Single-Cell Sequencing and Analysis

Single-cell sequencing was performed using the 10x Genomics platform, revealing a total of 44,743 cells. Based on a reference marker set, the researchers identified 13 clusters related to the tumor microenvironment. Techniques such as differential gene expression analysis, enrichment analysis, pseudotime trajectory analysis, and inferred CNV analysis were used to comprehensively analyze cell types and marker genes in the samples.

Research Findings

  1. Immune Landscape Analysis: The analysis found that malignant tumor samples were enriched with T cells, while Treg cells primarily populated the malignant cerebrospinal fluid samples, indicating an immunosuppressive microenvironment in recurrent glioblastoma. Additionally, macrophages and neutrophils were significantly enriched in malignant cerebrospinal fluid.

  2. Biomarker Potential of S100A9: High expression of S100A9 was found in malignant cerebrospinal fluid, suggesting its potential as an effective biomarker for diagnosis and prediction of recurrence.

  3. Cell Type and Characterization: The analysis revealed that astrocytes in tumor samples had higher CNV levels, and similar subgroup development trends were observed in both core and peripheral tumor positions.
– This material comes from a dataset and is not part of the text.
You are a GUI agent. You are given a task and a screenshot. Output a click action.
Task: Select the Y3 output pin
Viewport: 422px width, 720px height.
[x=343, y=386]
  4. Differential Gene Expression Analysis: Significant differences in DEGs expression patterns were found between different samples. Notably, S100A9 expression was significantly higher in malignant samples than non-malignant samples, highlighting its critical role in tumor progression.

  5. Immune Microenvironment Heterogeneity: Despite no significant differences in immune composition in multifocal tumor samples, heterogeneity was observed between tumor and cerebrospinal fluid samples. This further confirms the potential of liquid biopsy in glioblastoma.

  6. Single-Cell Metabolic Pathway Analysis: Metabolic analysis of macrophages and T cells revealed that T cell metabolic activity in malignant cerebrospinal fluid was significantly higher than in tumor samples, indicating that these cells might be more active and invasive in a malignant environment.

Conclusion and Significance

This study revealed the immune microenvironment of recurrent glioblastoma after chemotherapy and radiotherapy, and for the first time demonstrated the heterogeneity of tumor and cerebrospinal fluid samples at the single-cell level. The study proposes S100A9 as a new target for glioblastoma and confirms the prospect of liquid biopsy in tumor immunotherapy. The results provide new insights for the treatment and diagnosis of recurrent glioblastoma, particularly in exploring the mechanisms of immunosuppression in the microenvironment. Meanwhile, this study also emphasizes the unique advantage of cerebrospinal fluid samples in reflecting the tumor microenvironment, providing a theoretical basis for future glioblastoma research.

Summary

This study comprehensively revealed the immune microenvironment of recurrent glioblastoma using single-cell sequencing technology, deeply explored the complexity and heterogeneity of the tumor microenvironment, and proposed the potential of S100A9 as an important biomarker. These findings not only enrich the understanding of glioblastoma but also provide new directions for future diagnosis and treatment.